-------- SOURCE EXTRACT
Why Docker Chose OCI Artifacts for AI Model Packaging — ModelPack and the New Standard

Docker chose OCI Artifacts for AI model packaging. This post covers the ModelPack standard and the technical reasoning behind it — a new way to treat models like container images.

[01] Background — 4 Eras of Infrastructure Evolution

graph LR
    HW["1. Hardware-
centric"] --> VM["2. Virtual
Machines"]
    VM --> CT["3. Containers
(Docker / K8s)"]
    CT --> AI["4. AI Model-
centric (now)"]

    style HW fill:#f5f5f5,stroke:#616161
    style VM fill:#e3f2fd,stroke:#1565c0
    style CT fill:#fff3e0,stroke:#e65100
    style AI fill:#e8f5e9,stroke:#2e7d32

In the current era, developers face these problems when deploying models:

Problem	Description
Non-standard storage	Scattered across Hugging Face, S3, custom servers
Weight file formats	Mixed `.bin`, `.safetensors`, `.gguf`, etc.
Environment drift	Loose coupling between model, code, and metadata
Vendor lock-in	Distribution tied to specific platforms

[02] ModelPack — “Docker for AI Models”

ModelPack is a vendor-neutral open-source standard defining AI model packaging conventions on top of OCI Artifacts.
----------------
-------- RECORD EXTRACTS
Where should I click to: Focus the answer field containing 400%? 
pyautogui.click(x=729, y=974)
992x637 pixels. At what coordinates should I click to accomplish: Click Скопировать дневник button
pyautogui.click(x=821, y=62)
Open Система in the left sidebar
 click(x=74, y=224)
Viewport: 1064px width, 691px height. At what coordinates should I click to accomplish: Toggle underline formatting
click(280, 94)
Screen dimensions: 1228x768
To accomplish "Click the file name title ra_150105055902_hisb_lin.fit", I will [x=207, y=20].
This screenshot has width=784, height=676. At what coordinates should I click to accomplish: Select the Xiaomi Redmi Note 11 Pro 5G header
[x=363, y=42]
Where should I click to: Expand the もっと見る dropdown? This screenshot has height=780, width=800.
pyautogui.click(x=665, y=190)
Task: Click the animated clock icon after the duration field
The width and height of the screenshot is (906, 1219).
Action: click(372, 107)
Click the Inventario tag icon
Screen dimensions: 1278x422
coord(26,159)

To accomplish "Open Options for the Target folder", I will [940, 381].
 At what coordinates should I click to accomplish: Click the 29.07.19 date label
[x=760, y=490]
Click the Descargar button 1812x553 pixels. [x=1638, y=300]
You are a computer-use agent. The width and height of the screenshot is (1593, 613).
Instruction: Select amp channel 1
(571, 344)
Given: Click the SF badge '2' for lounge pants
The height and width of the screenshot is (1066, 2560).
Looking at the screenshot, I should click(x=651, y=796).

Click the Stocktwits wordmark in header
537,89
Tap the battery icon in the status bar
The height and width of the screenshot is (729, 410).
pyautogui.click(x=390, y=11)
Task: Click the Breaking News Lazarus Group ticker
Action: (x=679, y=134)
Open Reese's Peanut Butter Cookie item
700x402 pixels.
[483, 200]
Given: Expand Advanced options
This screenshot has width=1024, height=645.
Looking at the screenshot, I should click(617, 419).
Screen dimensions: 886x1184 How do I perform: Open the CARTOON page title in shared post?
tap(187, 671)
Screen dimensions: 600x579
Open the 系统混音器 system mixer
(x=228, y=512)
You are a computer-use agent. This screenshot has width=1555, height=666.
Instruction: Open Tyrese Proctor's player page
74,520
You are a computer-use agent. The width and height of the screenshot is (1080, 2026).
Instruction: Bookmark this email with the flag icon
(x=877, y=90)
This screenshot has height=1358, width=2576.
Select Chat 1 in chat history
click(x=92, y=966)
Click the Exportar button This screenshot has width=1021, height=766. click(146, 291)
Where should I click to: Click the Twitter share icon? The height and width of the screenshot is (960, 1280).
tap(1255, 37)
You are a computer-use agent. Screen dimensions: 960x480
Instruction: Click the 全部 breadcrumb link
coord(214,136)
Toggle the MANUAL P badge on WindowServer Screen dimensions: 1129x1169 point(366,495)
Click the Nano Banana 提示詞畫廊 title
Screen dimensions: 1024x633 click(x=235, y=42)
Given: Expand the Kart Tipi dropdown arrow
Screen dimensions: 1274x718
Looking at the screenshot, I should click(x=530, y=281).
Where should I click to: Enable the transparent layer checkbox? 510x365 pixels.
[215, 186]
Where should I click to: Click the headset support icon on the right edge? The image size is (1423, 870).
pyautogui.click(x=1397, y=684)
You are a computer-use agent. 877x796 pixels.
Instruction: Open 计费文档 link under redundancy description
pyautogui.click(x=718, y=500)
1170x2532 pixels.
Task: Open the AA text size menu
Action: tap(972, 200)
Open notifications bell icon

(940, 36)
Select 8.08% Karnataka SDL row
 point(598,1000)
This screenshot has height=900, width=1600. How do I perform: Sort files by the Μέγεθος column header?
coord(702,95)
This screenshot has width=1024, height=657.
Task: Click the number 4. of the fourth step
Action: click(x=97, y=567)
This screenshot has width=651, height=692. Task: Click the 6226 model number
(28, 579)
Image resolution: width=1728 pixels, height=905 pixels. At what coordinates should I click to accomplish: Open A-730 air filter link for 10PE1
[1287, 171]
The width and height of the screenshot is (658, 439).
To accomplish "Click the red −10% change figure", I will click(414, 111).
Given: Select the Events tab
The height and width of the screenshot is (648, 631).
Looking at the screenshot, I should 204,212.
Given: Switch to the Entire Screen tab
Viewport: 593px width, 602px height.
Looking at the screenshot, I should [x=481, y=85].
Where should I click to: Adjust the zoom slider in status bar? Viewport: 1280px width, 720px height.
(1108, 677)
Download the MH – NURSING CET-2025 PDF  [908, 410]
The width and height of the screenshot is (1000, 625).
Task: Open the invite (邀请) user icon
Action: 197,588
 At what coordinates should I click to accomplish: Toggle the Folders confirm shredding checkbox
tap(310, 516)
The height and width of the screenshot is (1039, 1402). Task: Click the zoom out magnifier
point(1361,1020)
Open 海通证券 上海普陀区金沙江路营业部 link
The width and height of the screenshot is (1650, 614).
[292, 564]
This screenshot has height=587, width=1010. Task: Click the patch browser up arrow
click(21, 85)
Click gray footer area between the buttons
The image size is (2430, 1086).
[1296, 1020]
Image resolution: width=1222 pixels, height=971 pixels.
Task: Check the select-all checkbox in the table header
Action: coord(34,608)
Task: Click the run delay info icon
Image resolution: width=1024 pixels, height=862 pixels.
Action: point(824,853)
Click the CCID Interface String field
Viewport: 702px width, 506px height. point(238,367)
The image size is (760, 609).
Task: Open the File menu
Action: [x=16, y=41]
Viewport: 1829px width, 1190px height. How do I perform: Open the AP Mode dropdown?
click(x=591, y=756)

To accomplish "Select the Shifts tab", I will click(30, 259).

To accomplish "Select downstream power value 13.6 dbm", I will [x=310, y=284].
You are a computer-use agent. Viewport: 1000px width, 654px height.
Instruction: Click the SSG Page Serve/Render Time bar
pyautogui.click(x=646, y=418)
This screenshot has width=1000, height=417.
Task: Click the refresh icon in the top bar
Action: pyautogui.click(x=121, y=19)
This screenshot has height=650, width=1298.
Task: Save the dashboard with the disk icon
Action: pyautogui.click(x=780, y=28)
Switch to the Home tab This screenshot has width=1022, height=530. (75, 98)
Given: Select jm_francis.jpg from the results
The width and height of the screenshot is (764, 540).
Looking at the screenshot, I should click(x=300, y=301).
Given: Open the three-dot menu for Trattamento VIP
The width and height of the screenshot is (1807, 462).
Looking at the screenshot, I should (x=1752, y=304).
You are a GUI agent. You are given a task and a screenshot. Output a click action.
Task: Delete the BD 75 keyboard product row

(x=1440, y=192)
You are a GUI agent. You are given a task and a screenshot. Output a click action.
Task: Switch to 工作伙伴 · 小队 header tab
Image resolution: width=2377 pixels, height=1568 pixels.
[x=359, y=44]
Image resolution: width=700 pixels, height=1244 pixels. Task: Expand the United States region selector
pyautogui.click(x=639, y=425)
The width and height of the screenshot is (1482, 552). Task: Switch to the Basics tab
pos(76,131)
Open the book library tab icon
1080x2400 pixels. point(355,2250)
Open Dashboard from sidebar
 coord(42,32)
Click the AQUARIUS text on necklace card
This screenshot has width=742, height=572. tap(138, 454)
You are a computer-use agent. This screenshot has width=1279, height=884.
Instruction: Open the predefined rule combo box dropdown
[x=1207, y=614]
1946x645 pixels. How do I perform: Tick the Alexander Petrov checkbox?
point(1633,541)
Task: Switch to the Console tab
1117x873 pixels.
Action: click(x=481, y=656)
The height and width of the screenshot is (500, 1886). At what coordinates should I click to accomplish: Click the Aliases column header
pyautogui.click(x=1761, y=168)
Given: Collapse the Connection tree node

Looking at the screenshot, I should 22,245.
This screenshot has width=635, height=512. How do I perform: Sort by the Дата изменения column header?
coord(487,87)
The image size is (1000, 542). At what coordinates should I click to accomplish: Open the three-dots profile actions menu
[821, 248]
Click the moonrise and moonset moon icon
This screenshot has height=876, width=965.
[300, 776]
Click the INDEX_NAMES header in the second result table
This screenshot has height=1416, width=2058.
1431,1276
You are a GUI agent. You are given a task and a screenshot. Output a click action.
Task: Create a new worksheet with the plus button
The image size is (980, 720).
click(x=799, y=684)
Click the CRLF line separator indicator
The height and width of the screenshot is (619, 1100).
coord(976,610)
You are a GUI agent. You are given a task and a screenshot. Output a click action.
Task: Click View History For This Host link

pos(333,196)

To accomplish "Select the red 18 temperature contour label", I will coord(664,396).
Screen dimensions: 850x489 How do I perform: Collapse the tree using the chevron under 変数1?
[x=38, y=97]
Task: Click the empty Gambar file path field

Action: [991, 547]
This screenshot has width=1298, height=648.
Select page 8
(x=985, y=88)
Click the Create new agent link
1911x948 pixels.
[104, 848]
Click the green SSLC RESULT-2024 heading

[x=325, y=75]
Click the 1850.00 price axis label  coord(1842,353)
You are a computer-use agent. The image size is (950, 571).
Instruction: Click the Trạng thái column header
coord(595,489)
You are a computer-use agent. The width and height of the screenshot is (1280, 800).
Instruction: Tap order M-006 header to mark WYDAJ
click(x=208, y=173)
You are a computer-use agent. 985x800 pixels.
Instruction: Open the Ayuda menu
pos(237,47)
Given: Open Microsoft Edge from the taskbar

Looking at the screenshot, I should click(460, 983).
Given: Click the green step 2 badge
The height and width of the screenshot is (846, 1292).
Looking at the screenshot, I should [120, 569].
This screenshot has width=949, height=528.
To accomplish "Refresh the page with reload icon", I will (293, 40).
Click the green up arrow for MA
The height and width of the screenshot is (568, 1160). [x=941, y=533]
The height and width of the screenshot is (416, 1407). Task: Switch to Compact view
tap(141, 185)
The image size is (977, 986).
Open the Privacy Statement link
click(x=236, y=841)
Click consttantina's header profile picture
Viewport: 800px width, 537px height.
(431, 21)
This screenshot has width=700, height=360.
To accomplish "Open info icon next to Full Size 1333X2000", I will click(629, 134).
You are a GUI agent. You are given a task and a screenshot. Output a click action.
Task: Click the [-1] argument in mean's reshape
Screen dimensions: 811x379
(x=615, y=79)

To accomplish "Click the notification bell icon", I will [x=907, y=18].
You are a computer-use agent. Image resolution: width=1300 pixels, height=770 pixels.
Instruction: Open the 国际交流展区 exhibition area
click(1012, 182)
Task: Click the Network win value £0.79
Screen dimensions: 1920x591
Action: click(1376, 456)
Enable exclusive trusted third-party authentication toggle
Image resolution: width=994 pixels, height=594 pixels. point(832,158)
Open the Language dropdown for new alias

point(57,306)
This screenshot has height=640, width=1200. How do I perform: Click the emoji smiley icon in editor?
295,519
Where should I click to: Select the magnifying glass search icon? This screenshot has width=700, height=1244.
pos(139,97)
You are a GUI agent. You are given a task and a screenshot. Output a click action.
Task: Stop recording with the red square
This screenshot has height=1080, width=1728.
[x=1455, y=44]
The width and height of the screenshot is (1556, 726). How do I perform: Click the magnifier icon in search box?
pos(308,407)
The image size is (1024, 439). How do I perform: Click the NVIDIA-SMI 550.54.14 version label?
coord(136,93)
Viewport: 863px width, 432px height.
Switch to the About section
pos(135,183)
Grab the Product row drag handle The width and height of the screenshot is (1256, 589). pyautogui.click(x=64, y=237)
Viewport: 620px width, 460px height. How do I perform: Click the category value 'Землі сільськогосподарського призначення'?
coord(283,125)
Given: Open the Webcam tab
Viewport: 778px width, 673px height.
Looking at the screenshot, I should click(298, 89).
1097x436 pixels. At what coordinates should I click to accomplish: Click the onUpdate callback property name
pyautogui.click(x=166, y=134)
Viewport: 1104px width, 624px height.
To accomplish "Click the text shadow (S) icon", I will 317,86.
----------------
__EXERCISE DIRECTIONS__.
Resume the article on Docker's choice of OCI Artifacts for AI model packaging after its last sentence. The material is not needed for the task.

__WRITTEN REPLY__.
2-1. Docker Container vs ModelPack

Aspect	Docker Container	ModelPack
Packaging target	Application + runtime	Model weights + metadata + inference code
Format	OCI Image	OCI Artifacts
Registry	Docker Hub, Harbor, etc.	Same registries reused
CLI	`docker`	`modctl`

Key advantage — existing OCI registries (Docker Hub, Harbor, GitHub Packages) work as-is. No dedicated AI infrastructure needed.

2-2. Three Components of ModelPack

Component	Role	Analogy
Model Spec	Technical rules based on OCI image spec (manifest, config layer, data layer)	OCI Image Spec
Modelfile	Metadata and file mapping definition (NAME, ARCH, FAMILY, PARAMSIZE, FORMAT)	Dockerfile
modctl	CLI tool (build, push, pull, extract)	`docker` CLI

2-3. Efficiency Design

Separates model weights and code into distinct layers:

Layer 1: model weights (large, rarely changes)
Layer 2: inference code (small, changes often)
Layer 3: metadata (config, license)

When code changes, you don’t re-transfer huge weight files — maximizing layer caching effects.

[03] OCI Image vs OCI Artifacts — Why Artifacts?

Docker chose OCI Artifacts, not OCI Image. The reasoning is the core of this decision.

3-1. Two Format Differences

Item	OCI Image	OCI Artifacts
Purpose	Container execution	Arbitrary content storage/distribution
Layer format	TAR archive (filesystem)	Free-form (domain-specific)
Metadata	Container runtime info	Domain-specific (free JSON)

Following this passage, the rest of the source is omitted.